Relations Between Lung Volume, OSA, And CPAP Therapy
In recent years, researchers have been studying the correlation between lung volume, OSA, and CPAP therapy. While CPAP therapy seems by most accounts to play a positive role in lung volume, just how much and in what specific ways remains to reveal fully.
What Is Lung Volume?
Lung volume is also known as respiratory volume. It refers to the volume of gas in the lungs at a given time during the respiratory cycle. Lung capacities are derived from a summation of different lung volumes. The average total lung capacity of an adult human male is about 6 liters of air.
Does Obstructive Sleep Apnea Affect Lung Volume?
Patients with obstructive sleep apnea tend to put greater demand on the lungs, thus require greater lung volume. Research published in BMC Pulmonary Medicine found that patients with OSA had increased lung elasticity recoil pressure. The elastic quality of lung tissues is what allows them to expand and contract when you breathe. With increased lung elasticity recoil pressure, the lungs snap back too forcefully.
How Is Lung Volume Related to CPAP Use?
Because CPAP therapy opens up the airway while you sleep, it reduces the stress and demand for air on the lungs. Lung volume can return to a normal breathing demand with the help of a CPAP machine. With improved lung volume, lung tissue elasticity can return to normal as well with continued use of CPAP therapy.
Studies That Relate Lung Volume, OSA, And CPAP Therapy
Currently, however, there are few if any studies that look specifically at lung volumes in each of the various groups. This includes looking at non-obese patients with and without OSA exclusively or studies that look at obese patients with and without OSA exclusively.

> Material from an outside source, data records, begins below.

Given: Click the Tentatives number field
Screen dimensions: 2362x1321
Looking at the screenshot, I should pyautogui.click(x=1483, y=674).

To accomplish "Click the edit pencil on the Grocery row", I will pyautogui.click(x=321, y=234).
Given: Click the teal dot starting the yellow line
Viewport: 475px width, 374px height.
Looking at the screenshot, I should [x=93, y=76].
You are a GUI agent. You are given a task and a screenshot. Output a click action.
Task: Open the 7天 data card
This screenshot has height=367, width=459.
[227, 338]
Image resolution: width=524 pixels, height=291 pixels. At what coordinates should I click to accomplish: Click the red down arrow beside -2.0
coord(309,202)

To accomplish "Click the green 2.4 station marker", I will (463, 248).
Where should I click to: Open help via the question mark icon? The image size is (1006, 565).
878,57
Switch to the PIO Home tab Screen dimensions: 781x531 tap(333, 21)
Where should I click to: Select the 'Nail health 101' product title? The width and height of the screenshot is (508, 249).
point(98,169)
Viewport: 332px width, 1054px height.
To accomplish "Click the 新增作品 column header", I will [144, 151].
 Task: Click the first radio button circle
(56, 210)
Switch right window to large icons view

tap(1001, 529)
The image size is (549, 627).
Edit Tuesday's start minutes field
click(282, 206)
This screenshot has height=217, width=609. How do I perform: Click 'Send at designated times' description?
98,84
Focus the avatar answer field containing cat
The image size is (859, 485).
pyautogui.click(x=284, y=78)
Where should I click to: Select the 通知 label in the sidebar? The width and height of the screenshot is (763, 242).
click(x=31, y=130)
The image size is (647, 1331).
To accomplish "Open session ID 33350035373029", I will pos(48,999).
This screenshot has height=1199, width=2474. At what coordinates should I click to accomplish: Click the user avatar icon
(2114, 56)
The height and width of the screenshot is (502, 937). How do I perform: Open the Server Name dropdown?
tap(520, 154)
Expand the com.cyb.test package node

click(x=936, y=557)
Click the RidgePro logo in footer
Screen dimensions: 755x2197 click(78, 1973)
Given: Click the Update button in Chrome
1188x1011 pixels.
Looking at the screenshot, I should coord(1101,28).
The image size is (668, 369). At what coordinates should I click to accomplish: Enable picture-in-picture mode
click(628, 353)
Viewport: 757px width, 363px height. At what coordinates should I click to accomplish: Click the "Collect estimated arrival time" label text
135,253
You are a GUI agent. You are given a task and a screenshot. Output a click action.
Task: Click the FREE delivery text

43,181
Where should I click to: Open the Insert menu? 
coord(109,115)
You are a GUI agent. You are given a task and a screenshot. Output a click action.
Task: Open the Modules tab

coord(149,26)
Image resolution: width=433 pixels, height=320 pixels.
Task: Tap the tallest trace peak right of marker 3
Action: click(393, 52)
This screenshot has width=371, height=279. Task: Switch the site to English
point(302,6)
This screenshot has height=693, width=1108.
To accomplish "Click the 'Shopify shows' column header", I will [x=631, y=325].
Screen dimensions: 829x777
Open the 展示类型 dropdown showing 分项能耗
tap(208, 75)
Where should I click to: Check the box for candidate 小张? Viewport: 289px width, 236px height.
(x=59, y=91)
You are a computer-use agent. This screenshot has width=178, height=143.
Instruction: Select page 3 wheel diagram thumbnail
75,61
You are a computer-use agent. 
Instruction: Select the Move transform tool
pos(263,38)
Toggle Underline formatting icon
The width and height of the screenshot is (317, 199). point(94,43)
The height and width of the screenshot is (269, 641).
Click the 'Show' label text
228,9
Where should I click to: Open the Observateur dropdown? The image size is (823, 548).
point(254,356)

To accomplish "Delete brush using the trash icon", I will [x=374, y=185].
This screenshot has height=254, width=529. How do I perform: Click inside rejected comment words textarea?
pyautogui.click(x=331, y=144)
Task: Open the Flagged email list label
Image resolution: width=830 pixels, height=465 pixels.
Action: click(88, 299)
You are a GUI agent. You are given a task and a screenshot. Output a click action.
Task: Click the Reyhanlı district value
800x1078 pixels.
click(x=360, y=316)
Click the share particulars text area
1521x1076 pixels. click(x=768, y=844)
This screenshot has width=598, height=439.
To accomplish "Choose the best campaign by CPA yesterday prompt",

Still, other studies that looked at the effects of manipulating lung volume via various means also looked at the effects of CPAP therapy via a CPAP machine. Although the studies showed that increasing lung volume decreased the need for a CPAP machine, the various methods used to manipulate lung volume are impractical in normal sleep settings.
According to the study in question, researchers hypothesized that CPAP and proper use of a sleep apnea machine act as a pneumatic “splint,” that prevents upper airway collapse while also increasing lung volume. However, researchers concluded that more studies must be done regarding the efficacy of the effect on increased lung volume while using a CPAP machine.
In fact, these findings remain controversial and in opposition to other studies. What all researchers seem to agree on is that lung volume plays an important role in upper airway collapsibility in OSA patients, and that role will likely have a direct impact on how CPAP therapy works in conjunction with lung volume to provide relief for millions of people.